Lists Home |
Date Index |
- To: email@example.com
- Subject: Escaping XML? Flattening the parse tree?
- From: reinhard gantar <firstname.lastname@example.org>
- Date: Wed, 13 Aug 2003 21:42:16 +0200
- User-agent: Mozilla/5.0 (Macintosh; U; PPC Mac OS X Mach-O; en-US; rv:1.3) Gecko/20030312
XML might contain .HTML that is not supposed to be processed
as XML. It should be treated "as is", i.e. a string of
characters. Real-World content management systems based
on XML (import/export, like OpenCMS) store items like title,
introduction, bodytext, etc. and mark such tidbits up in XML.
The text itself (the content) might be adorned by
.(x)html-Markup like <em>, <b>, <h3> and the like. Despite
the fact that the CMS is interested in the XML-markup like
(e.g.) <introduction>, <bodytext> or <title> to squirrel it away in
some RDBMS, it is NOT interested in crunching the
potentially complex html-tree. The html-
markup travels from the editor of the document into the
database, from there thru some template-mechanism and
ends up "as such" in the browser in front of some eyeballs.
So why parse it?
In other words, in such a scenario a parser should stop parsing
within a certain branch of the tree, ignore any markup (especially
bad markup), and return a string of content instead of a tree.

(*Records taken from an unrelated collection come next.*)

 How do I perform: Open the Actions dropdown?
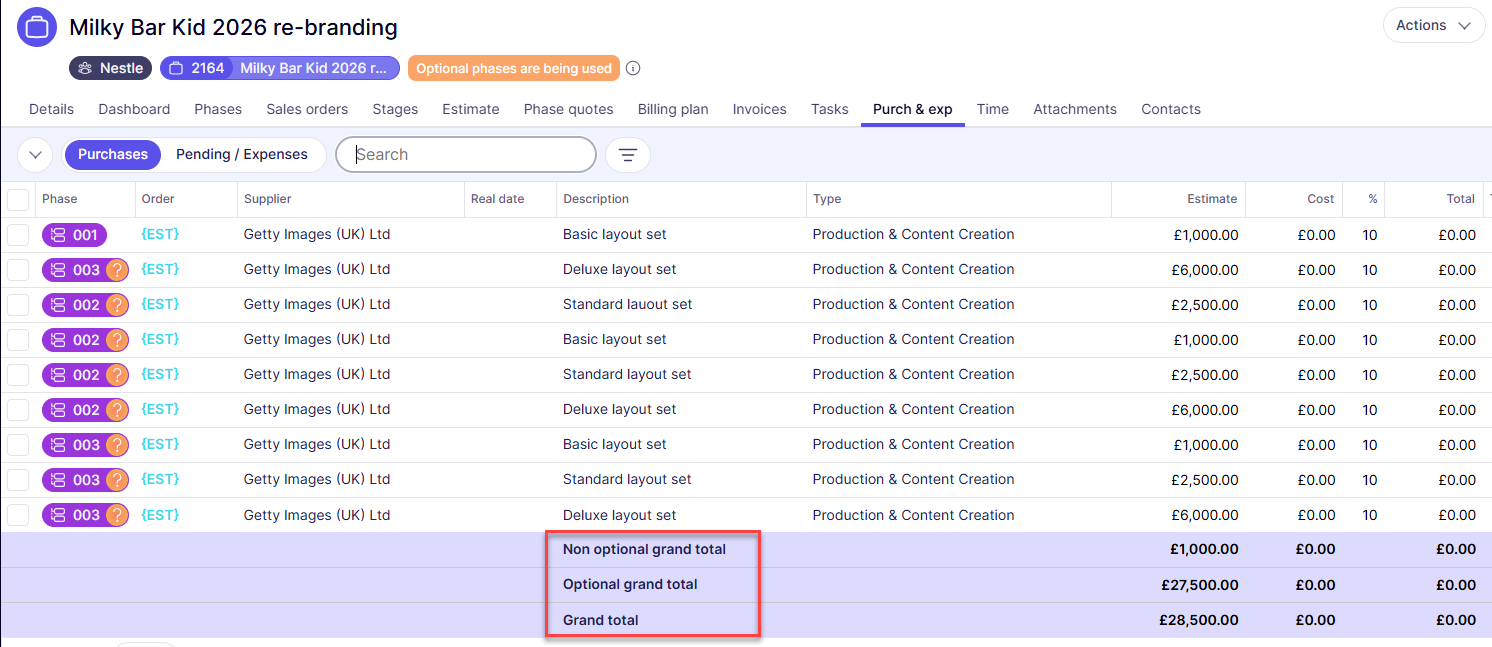tap(1433, 26)
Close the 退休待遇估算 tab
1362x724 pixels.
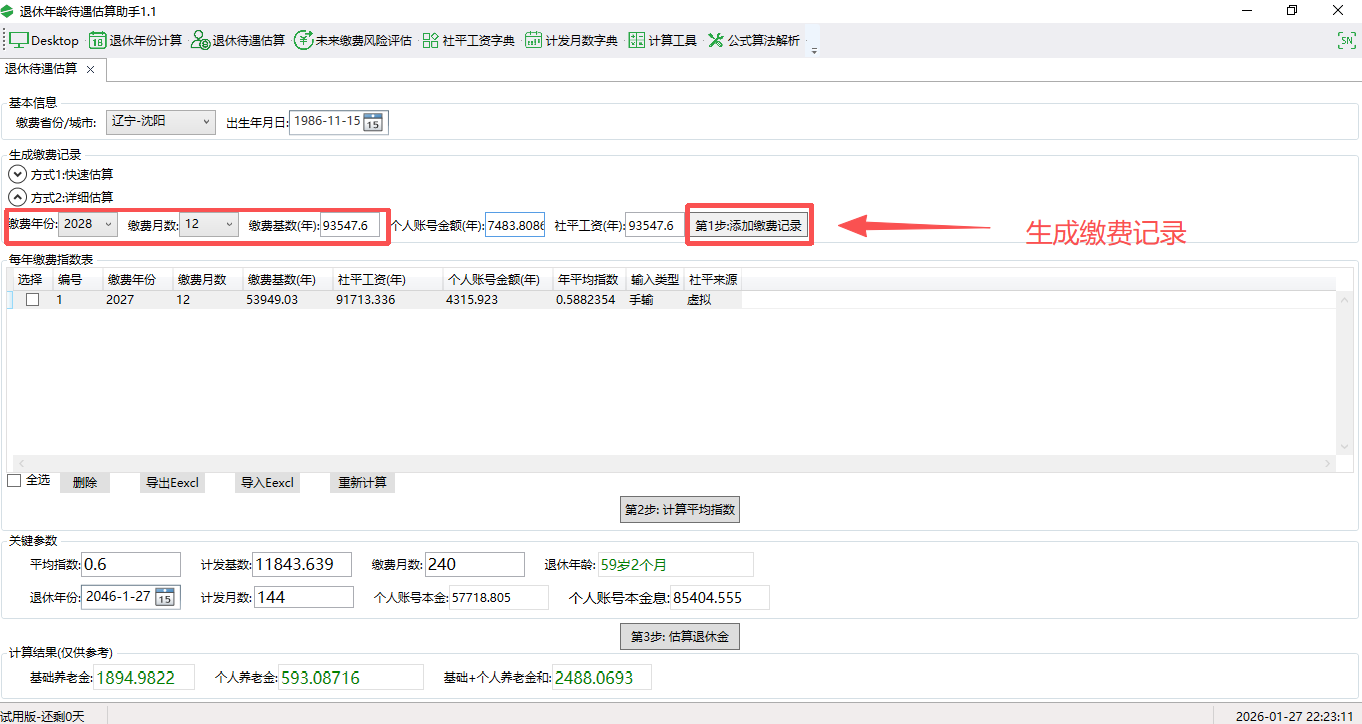tap(90, 69)
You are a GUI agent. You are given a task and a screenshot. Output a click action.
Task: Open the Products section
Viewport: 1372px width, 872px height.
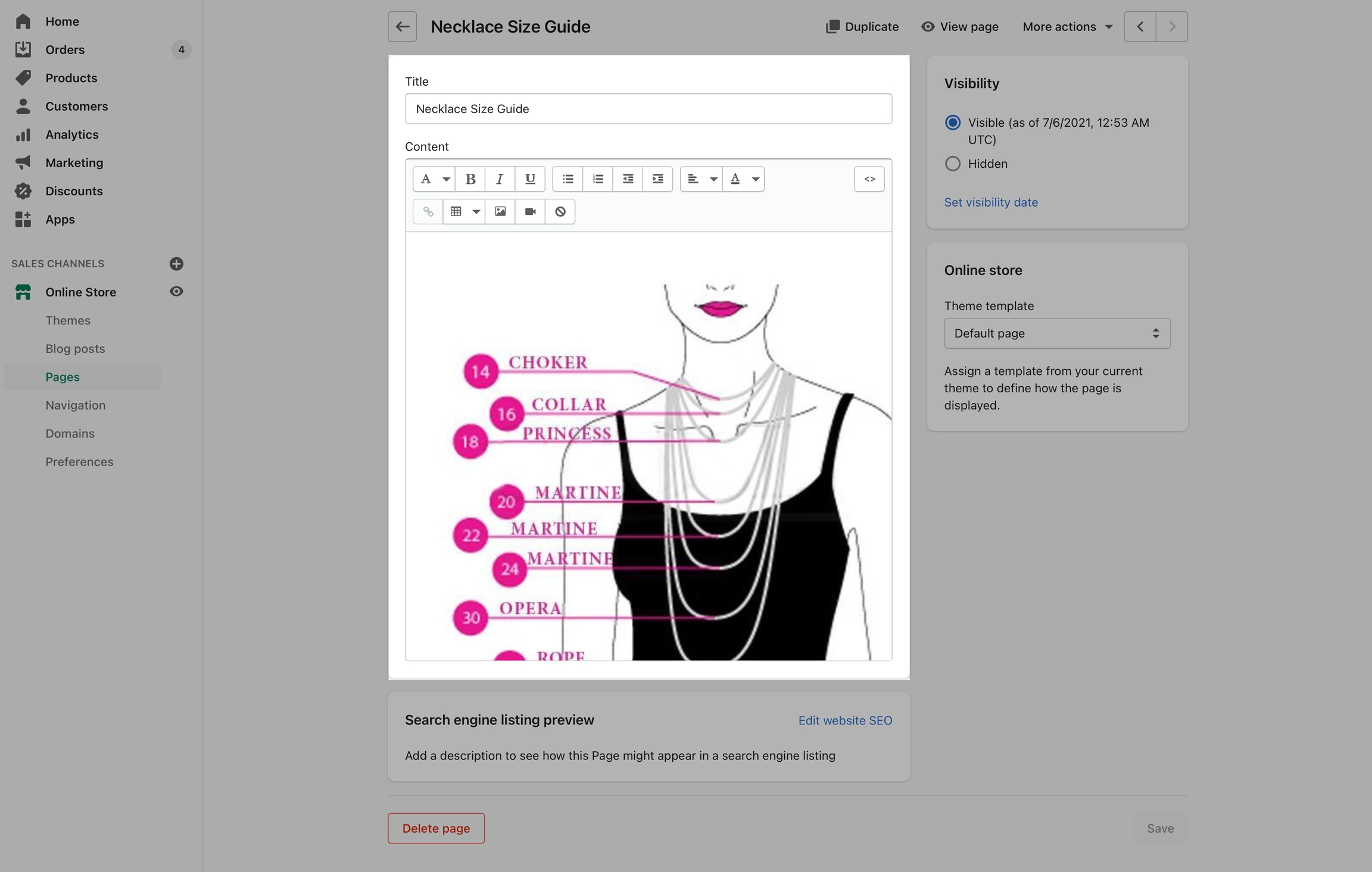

Does XML facilitate some mechanism to tell a parser
that being between <introduction>
and </introduction> (for example) means she has reached a
leaf-node, so don't bother crunching "<em>massive</em>"
into ('em', None, ['massive'], None) and give me the string
as is instead?
More precisely, is there some way to signal "no more parsing" in the DTD?
This looks like the way to go. Maybe I've missed it in my
tutorials, but I don't know how to do this. Such a DTD-statement
would signal the parser that <title> is as deep as it gets in
a document, xml-wise. Any markup within such a node is not
treated as a stray bullet, but plain text:
Is there something like "<!LEAFNODE title>"?
The alternatives look disgusting:
0.) Parse and flatten the tree.
Using muscle for doing all the work and than using extra
muscle to undo it does not sound like a good way to go.
Besides that: A simple DTD for simple structures requires
a more or less complete html-DTD -- and XHTML at
that. Every unbalanced <p>, every <p> balanced by
<P>, will make the parser choke.
1.) Obfuscate source
Pre-process the source.
Replace html-markup by some
placeholder like <em> to 5813151, </em> to
5813152. Post-Process after parsing to get the original
.html back. Is it sufficient to say that I don't like that?
2.) Use markup for un-markup
<introduction><title><unmarkup>Why 1984 will not be like
This will drive people nuts who edit (otherwisely simple)
.xml-documents by hand.
So? Any help is appreciated.